WHAT IS NEEDED - In the passage on evolution below, which classic work is recommended for readers who want math-oriented material?

SUPPLIED PASSAGE: Begin

1) Evolutionary Biology, like other forms of history, is inherently circular, for it attempts to explain current patterns based upon past events. Because the end-result is already known, the explanation must, almost by definition, be circular. This is what I think you really mean when you refer to the circularity of evolution. In this sense, Fred, EVERY possible explanation of life MUST be circular. If we agree that evolution happened, what remains to be explained is the mechanism by which it happened; this leads us to the central issue of natural selection.

**We've accepted that evolution, as a form of history, contains an element of circularity . . . we're now moving on to the different potential mechanisms by which evolution may have occurred.**

2) Evolution by natural selection entails the differential survival and reproducion of replicating entities in time, leading to the biased preservation of heritable information that is better able to make copies of itself in a particular environment. One moves from generation A to generation B to generation C, ad infinitum . . . the process of natural selection is therefore non-circular both temporally and logically, and it arises by virtue of heritable information and differential reproduction alone (This leaves open the question of how the first replicating entities arose, but the mechanistic explanations for it are certainly non-circular, while the supernatural explanations are highly circular). Yes, Fred, the core principle of selection can be drawn from common sense (funny that no one thought of it until 150 years ago) . . . but the extensions of this principle are not at all obvious. You will immediately see this if you look into the references I've provided for you. If you want math-oriented work, go for something on population genetics, or read Fisher's classic Genetical Theory of Natural Selection (this one takes months to digest, though).

SUPPLIED PASSAGE: End
DATA PROVIDED: Begin

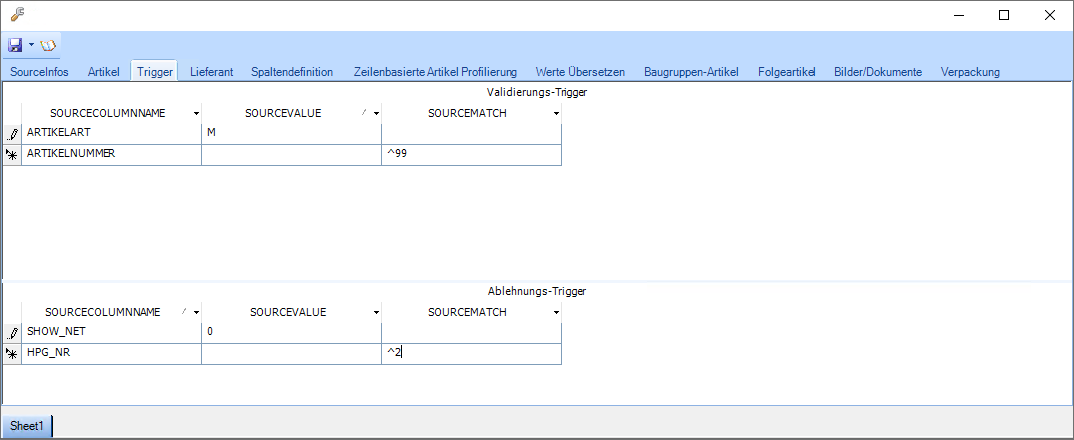This screenshot has width=1074, height=440.
Task: Switch to the Verpackung tab
Action: (969, 72)
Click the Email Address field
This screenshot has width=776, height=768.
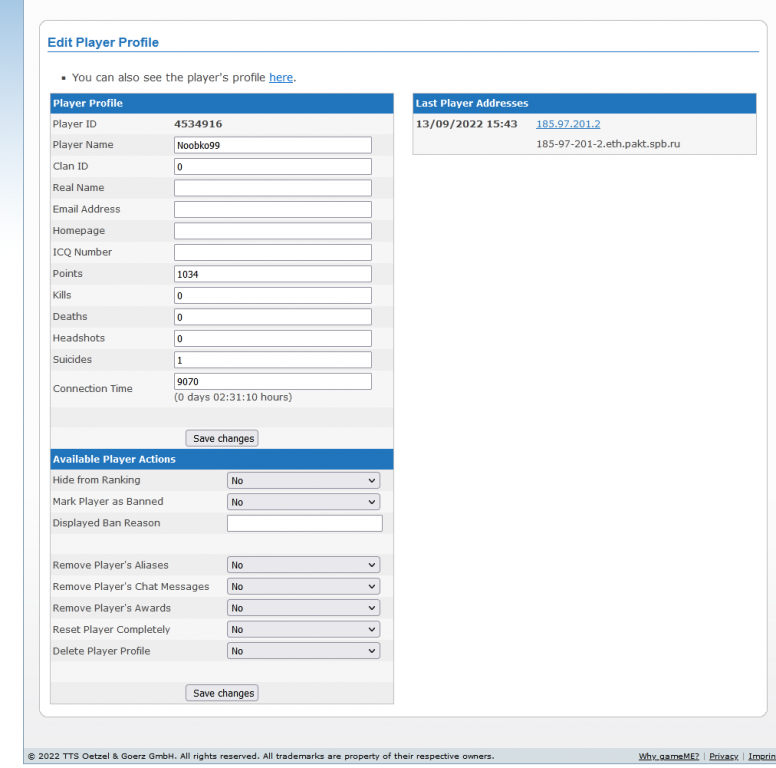tap(272, 209)
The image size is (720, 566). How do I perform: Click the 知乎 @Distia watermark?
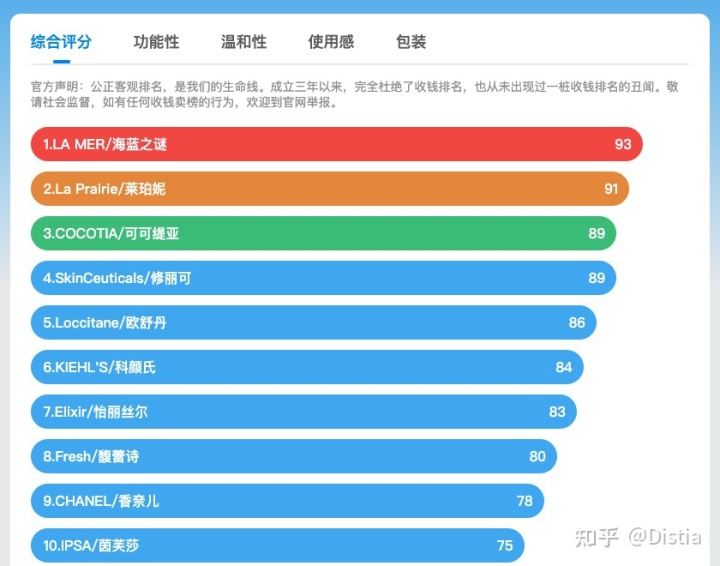click(635, 537)
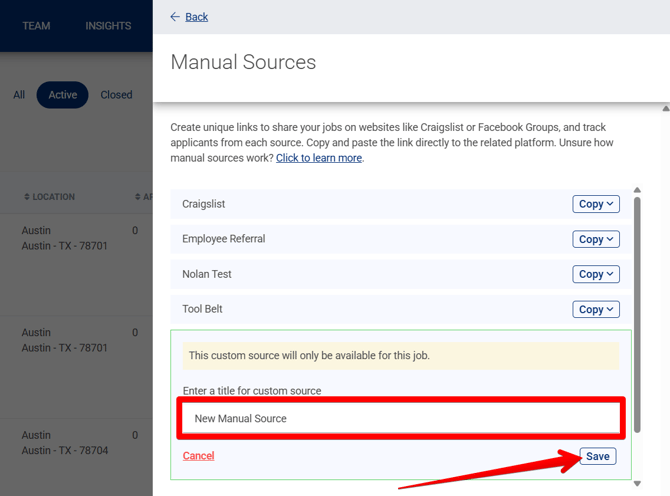This screenshot has width=670, height=496.
Task: Open the Copy dropdown for Tool Belt
Action: pyautogui.click(x=596, y=309)
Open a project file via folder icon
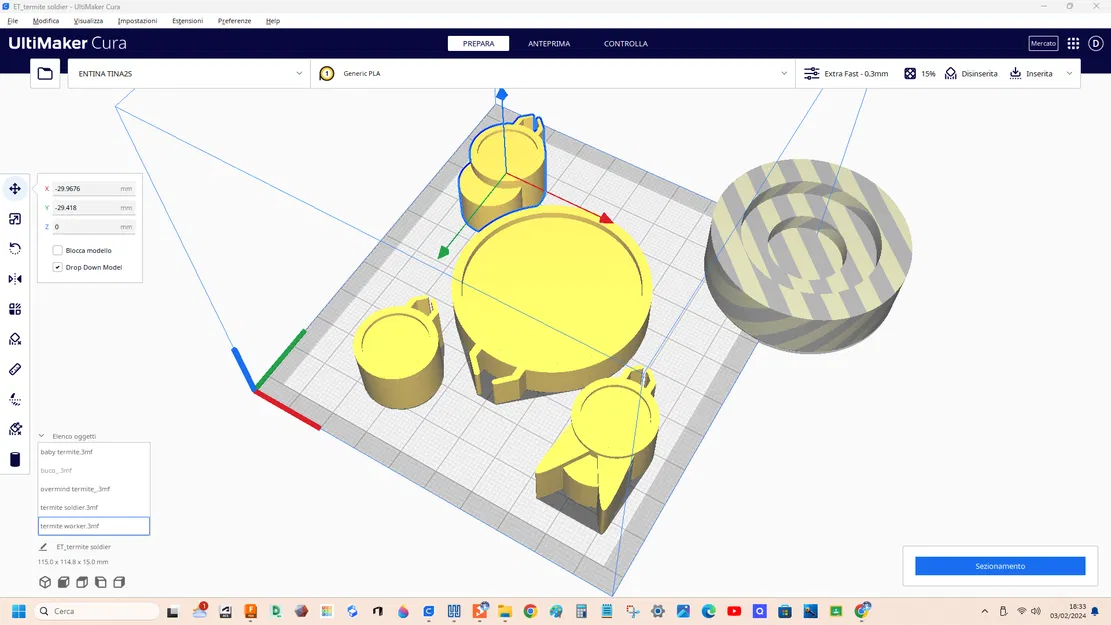This screenshot has height=625, width=1111. 44,73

DATA PROVIDED: End

SOLVED PROBLEM - Fisher's Genetical Theory of Natural Selection.